EARNIE GRAFTON / Union-Tribune
Inmates waited for a gate to be opened at Arizona's Florence Correctional Center, where nearly 450 prisoners from California will be moved next month under one of two contracts the state signed with private prison operators to ease overcrowding. Rankin is the mayor of Florence, and Florence has long been known as the land of razor wire and guard towers.
About 21,000 people live in this desert town along the Gila River. Nearly 70 percent of them are doing time in one of eight prisons. Some inmates are shipped in from as far away as Hawaii and Washington state.
Starting next month, 440 more convicts will be bused in – this time from California.
“Good,” says the mayor, grinning. The more prisoners his town houses, the more Arizona tax revenue it receives based on population. “We have no problem with it at all.”

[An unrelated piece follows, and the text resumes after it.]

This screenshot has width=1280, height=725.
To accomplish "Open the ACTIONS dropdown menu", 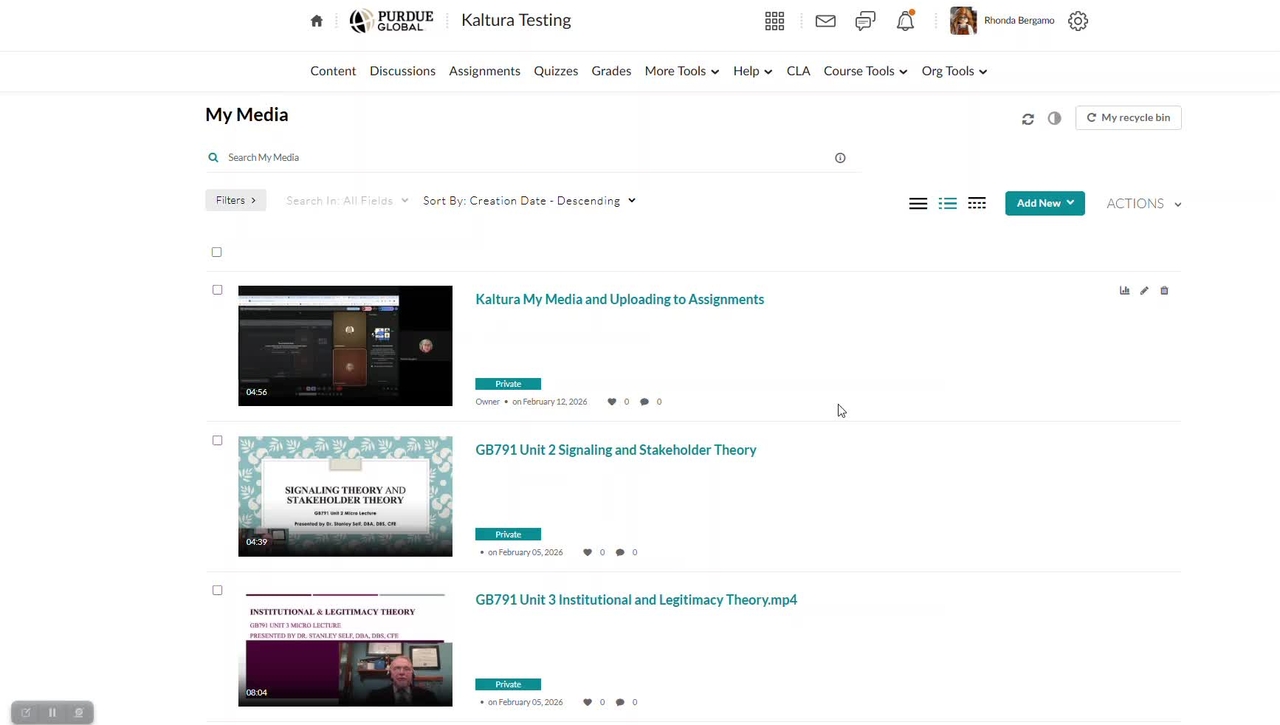I will [x=1143, y=204].
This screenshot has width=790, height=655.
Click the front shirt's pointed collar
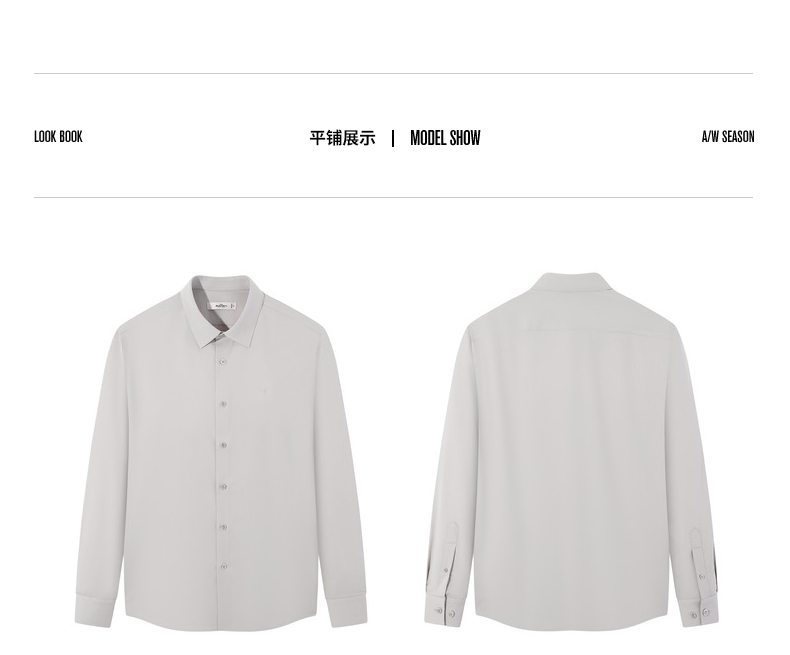pyautogui.click(x=222, y=311)
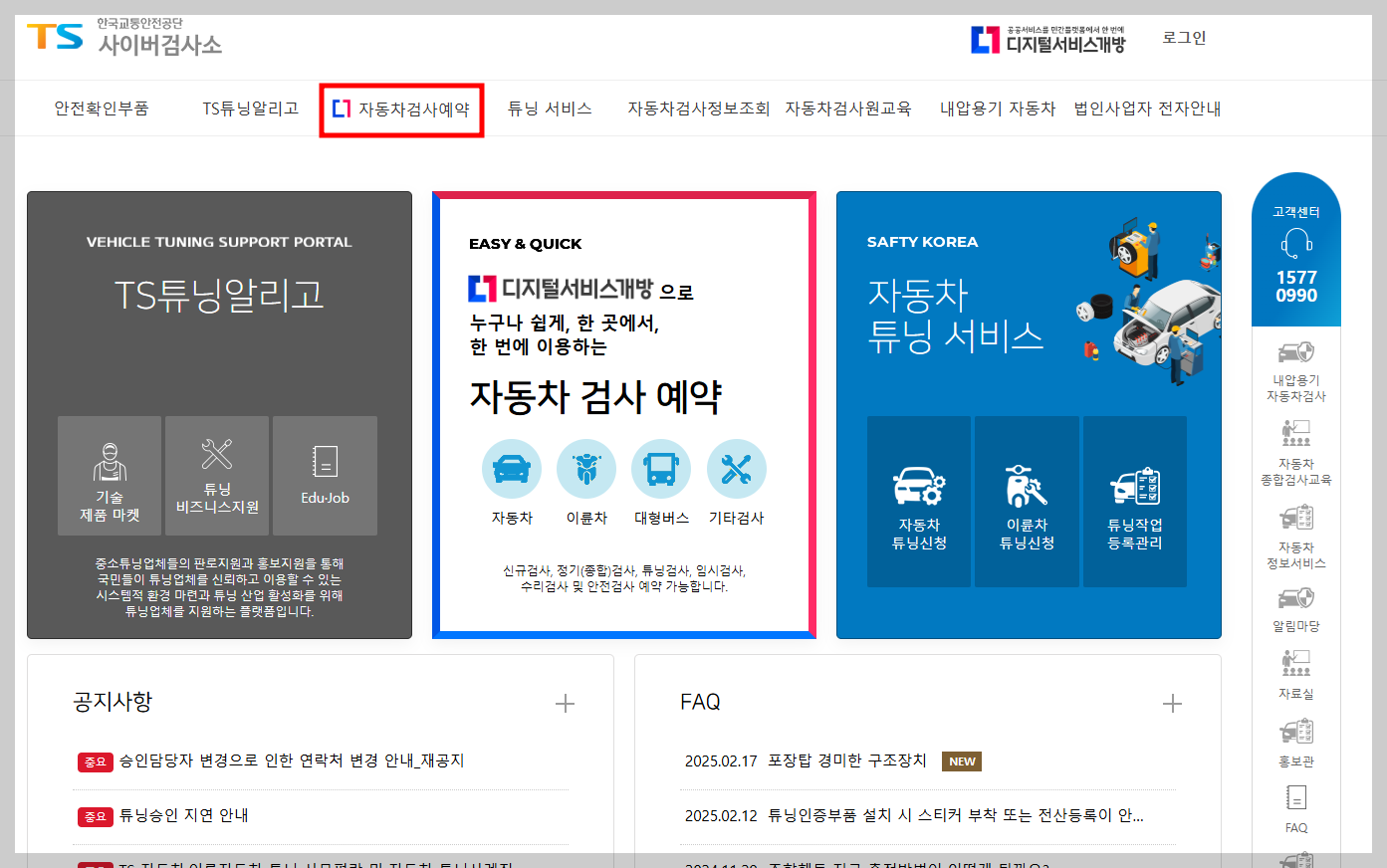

Faced with packed prisons, the California Department of Corrections and Rehabilitation is transferring inmates to out-of-state facilities for the first time. About 2,200 inmates, all volunteers, will be moved to private, medium-security prisons in four states, including the Florence Correctional Center in Arizona.
The Schwarzenegger administration recently signed three-year contracts with the nation's two biggest, publicly traded private prison operators: Corrections Corporation of America and the GEO Group.
The contracts' projected cost to California taxpayers: at least $155 million, or $63 per inmate, per day. That's cheaper than the average cost of imprisonment in California.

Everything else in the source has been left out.